On the way home, we stop at one of the fruit stands. Two starfruit, two mango, a bunch of tiny bananas, some limes, for diez pesos. One coco, cut open for Anth to suck the juice out, for another ten. Diyana says they are usually five and we got cheated.
She drives us on winding lumpy stone roads past huge resort hotels of Las Hadas, Tesoro, La Punta. Mediterranean, domed, turreted, brilliantly white against periwinkle twilight storm-sky. Immediately next door, abandoned homes that overlook the ocean. Unbelievable situation. Americans are so afraid of juxtaposition, confusion. They like their appliances beige and their streets planned. Here, you will have no such façade of continuity.
It’s incredible, actually, how much Americans want to shut out the entropy of life—a middle-class culture that is phobic of bugs, clashing colors, death, smells, germs, dirt. I used to see this as a psychological problem of wanting to shut out pain by becoming control freaks. I now also see it as a political problem of wanting to differentiate ourselves from the poor. We spend a lot of money making things seem clean—but as anyone who has worked in a high-end restaurant will tell you, just as many dirty hands touch your $50 entrée as your $5 burrito. I’m not insulting our potable water or our hospitals. I’m saying we seem more interested in the appearance of cleanliness as a feature of our comfort than I’ve experienced in Europe, Asia, and now Mexico. And, I think it really is an attachment to appearance, not to “real” cleanliness as something that improves our health, helps us think clearly, or produces great art, the way a yogi or monk might care for cleanliness .
Here in Manzanillo, there is no concealment of the facts of tropical life. There is no embarrassed attempt to keep out the flies in the open-air restaurant on the beach. People bring their young babies to the beach and let them get sandy.

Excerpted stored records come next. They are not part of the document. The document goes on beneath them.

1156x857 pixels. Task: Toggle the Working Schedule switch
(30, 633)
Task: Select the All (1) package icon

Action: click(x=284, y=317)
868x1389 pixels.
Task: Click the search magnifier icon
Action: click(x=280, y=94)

Tonight I’m staring at bright lightning, thinking about the quiet click-crackle of palm trees in the breeze, which I don't hear anywhere in L.A. A balm, this balmy air, a soothing softening that's entered my muscles and bones. I am equally relaxed by the lack of artifice in a world where iguanas and egrets hang out as I am by the weather. I'm learning how to stay liquid.